REQUIRED WORK:
Return only the lines of the data below from the line with "Instruction: Select Store" up to and including the line with "Screen dimensions: 762x471", exactly as written, with the pictures omitted.

== Segment start ==

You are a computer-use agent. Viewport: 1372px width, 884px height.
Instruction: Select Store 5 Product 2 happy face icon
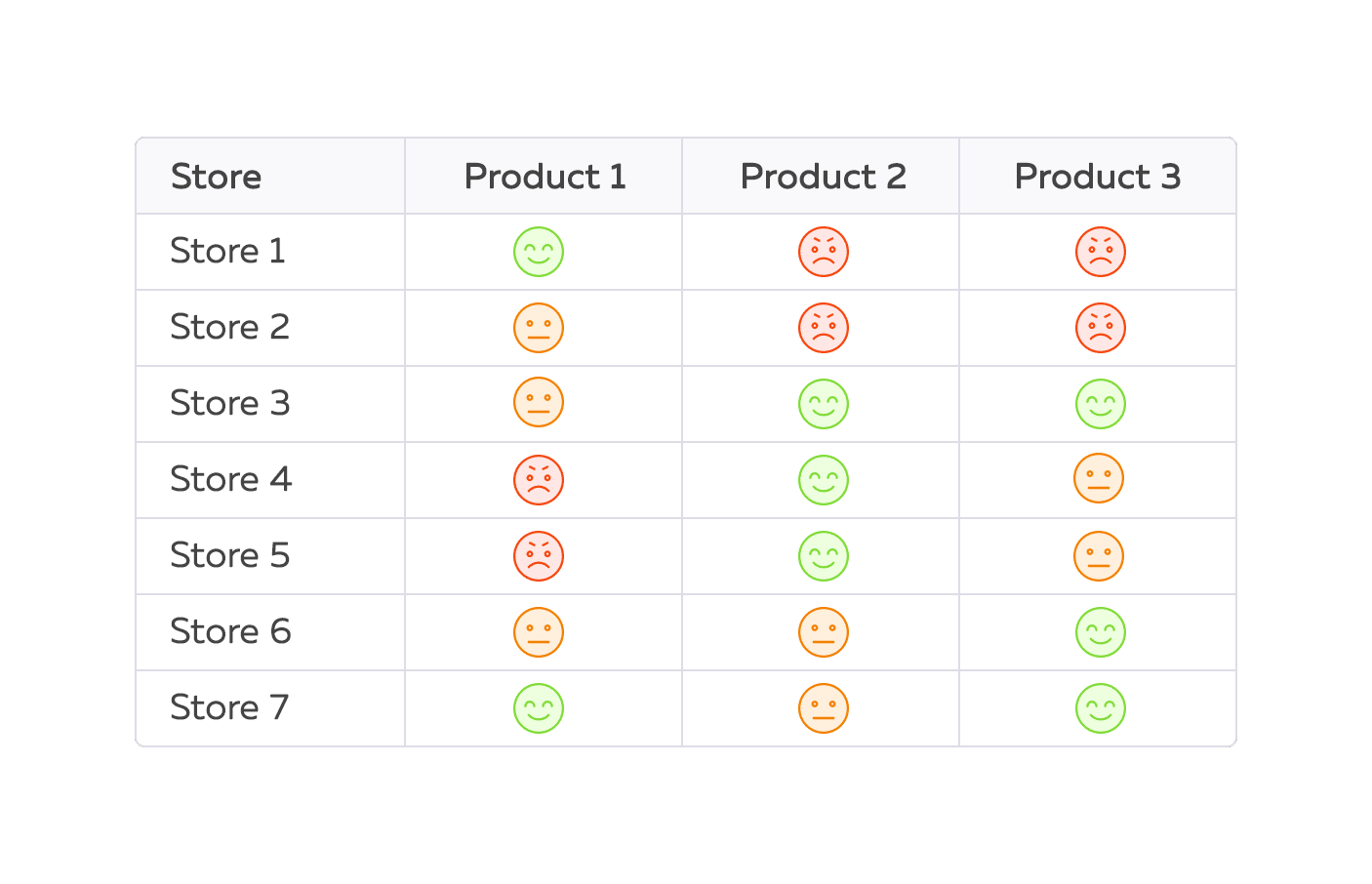click(x=824, y=556)
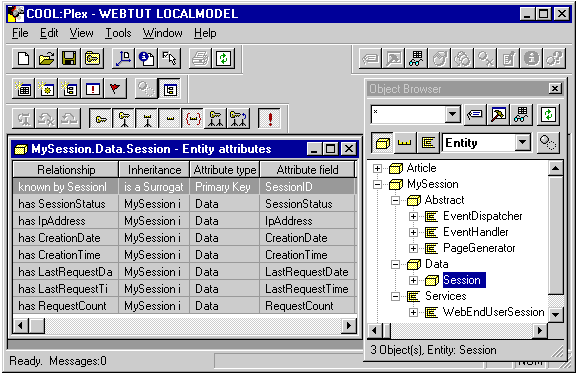Save the model using floppy disk icon
The image size is (576, 374).
coord(69,58)
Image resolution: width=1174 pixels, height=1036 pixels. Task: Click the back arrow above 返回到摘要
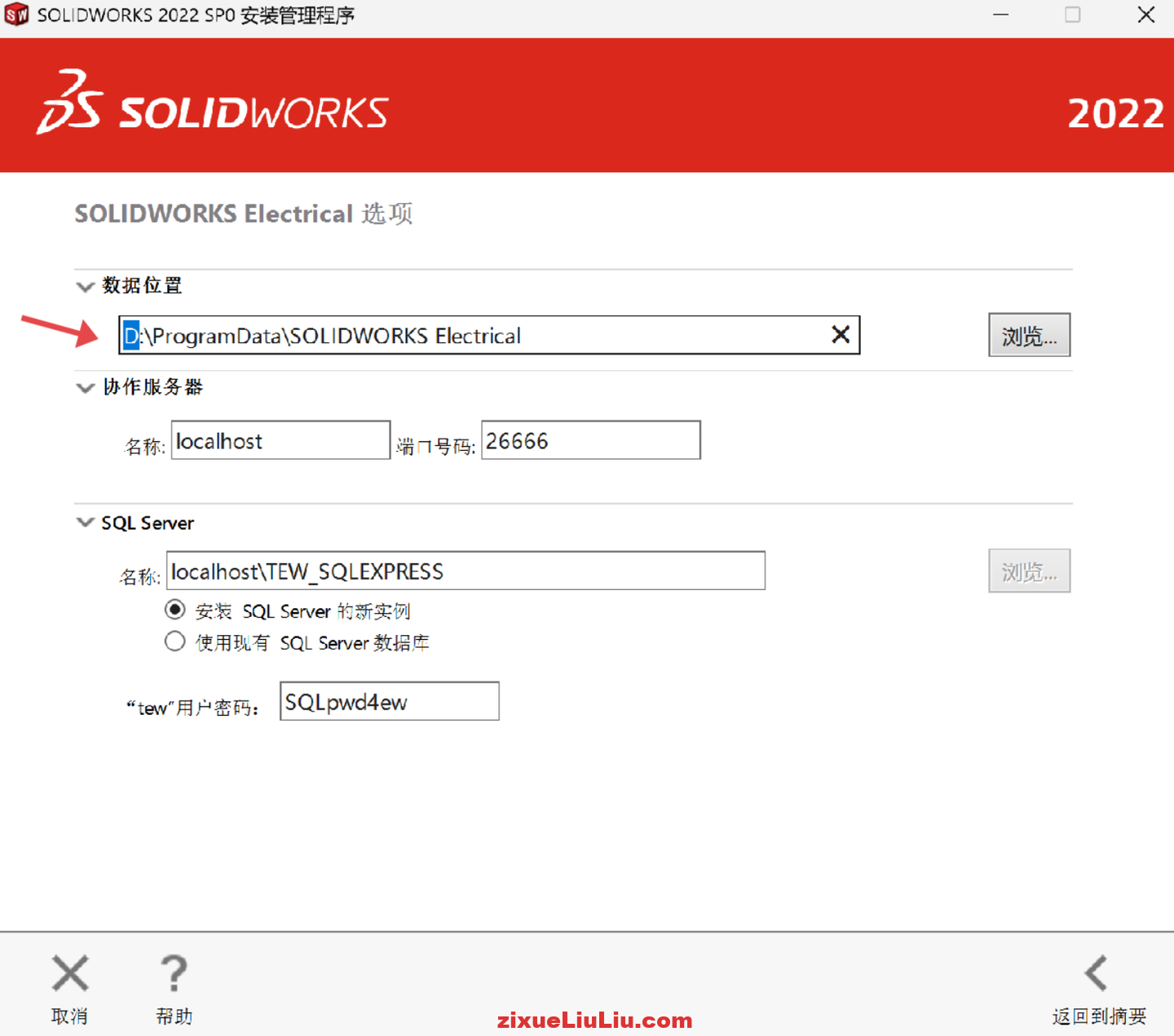pos(1097,973)
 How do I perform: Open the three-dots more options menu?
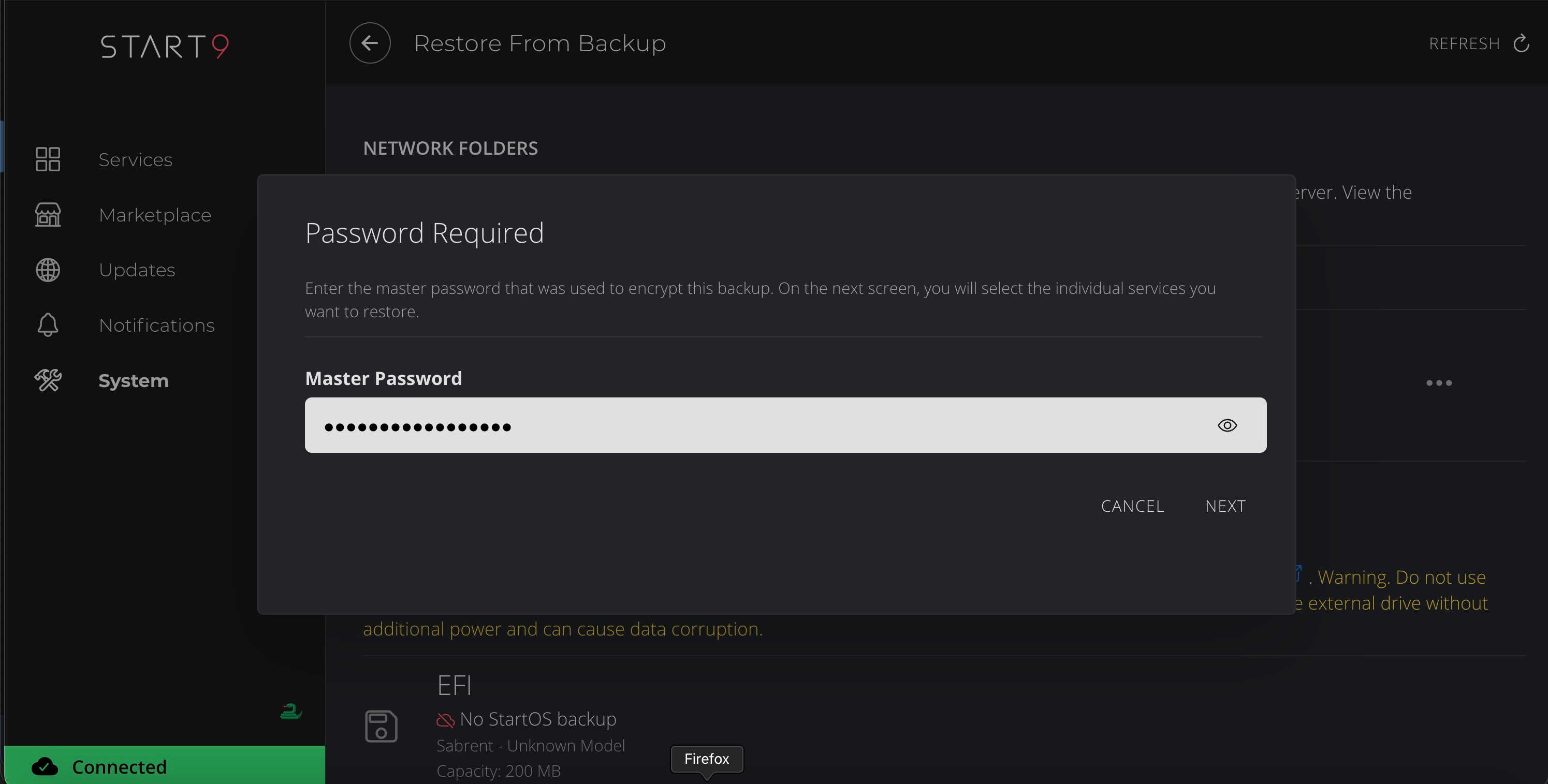click(1439, 383)
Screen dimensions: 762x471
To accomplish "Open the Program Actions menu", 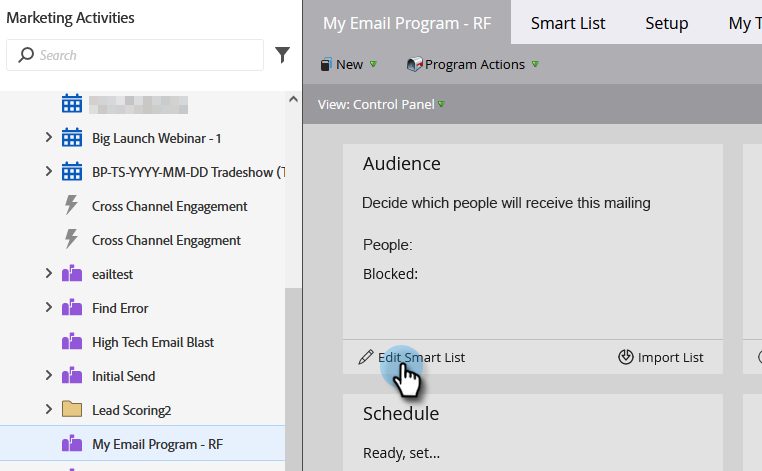I will tap(472, 65).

== Segment end ==

SOLUTION TO THIS EXERCISE:
Instruction: Select Store 5 Product 2 happy face icon
click(x=824, y=556)
Save the model using floppy disk icon
The image size is (576, 374).
coord(69,58)
Image resolution: width=1174 pixels, height=1036 pixels. Task: Click the back arrow above 返回到摘要
pos(1097,973)
 How do I perform: Open the three-dots more options menu?
click(1439, 383)
Screen dimensions: 762x471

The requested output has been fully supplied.